Can you quickly explain exactly what continuous AI reprioritization does?
IS: Continuous AI reprioritization is a huge breakthrough. When it is enabled, the system will very frequently train a model using your reviewed references to score all unreviewed references. Your reviewers will always be presented the highest scoring references first. What this means, in practice, is that in a 10,000 reference screening set, you should find 95% of your relevant references after reviewing about 2,000-3,000 references. The system re-trains the model every 20-200 references depending on project size, so it learns very quickly and continuously as new information comes in.
What is the benefit of using continuous AI reprioritization in a systematic review?

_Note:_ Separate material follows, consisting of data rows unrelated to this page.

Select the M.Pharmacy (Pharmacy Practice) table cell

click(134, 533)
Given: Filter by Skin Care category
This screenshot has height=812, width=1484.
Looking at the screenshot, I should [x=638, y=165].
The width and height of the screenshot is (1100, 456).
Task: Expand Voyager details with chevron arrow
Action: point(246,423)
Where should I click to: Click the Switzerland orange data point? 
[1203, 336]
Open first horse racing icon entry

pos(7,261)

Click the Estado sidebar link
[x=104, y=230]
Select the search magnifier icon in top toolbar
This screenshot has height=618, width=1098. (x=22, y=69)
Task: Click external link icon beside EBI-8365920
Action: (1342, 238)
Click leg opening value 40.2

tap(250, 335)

IS: The main benefit is that it can make the screening process much faster, especially on larger projects. Continuous AI reprioritization by itself would be powerful as references are moved to subsequent parts of the review sooner, so full-text procurement and data extraction can begin earlier if different people are working on them. We have also created a predictive report that uses the reprioritization data to predict how many relevant references are likely remaining so that reviewers can know, with a high degree of confidence, when they have found 95% of their relevant references. The third benefit is that it enables groups to work through much larger sets of references and execute very broad search strategies to ensure that no relevant information is missed.
How can we trust it?
IS: For both the prioritization algorithm and the prediction algorithm, we spent quite a bit of time doing internal validation against 143 completed, real-world systematic reviews, where we knew which articles were excluded at an abstract screening level, and which made it to full text screening or beyond. We then simulated the systematic review screening process by shuffling the reference list, taking 2% (minimum 25, maximum 200) off the top of the list to train a model and then used that model to re-order the remaining references. We repeated that process until we had predicted that we found 95% of the included articles, and then tallied the count and percentage of excluded articles in the list of references remaining. We used these simulations to optimize the ranking algorithm and ensure that the prediction algorithm was conservative enough to always have 95% when we predict 95%. You do not have to stop when we predict 95% of course - you can keep screening as long as you like.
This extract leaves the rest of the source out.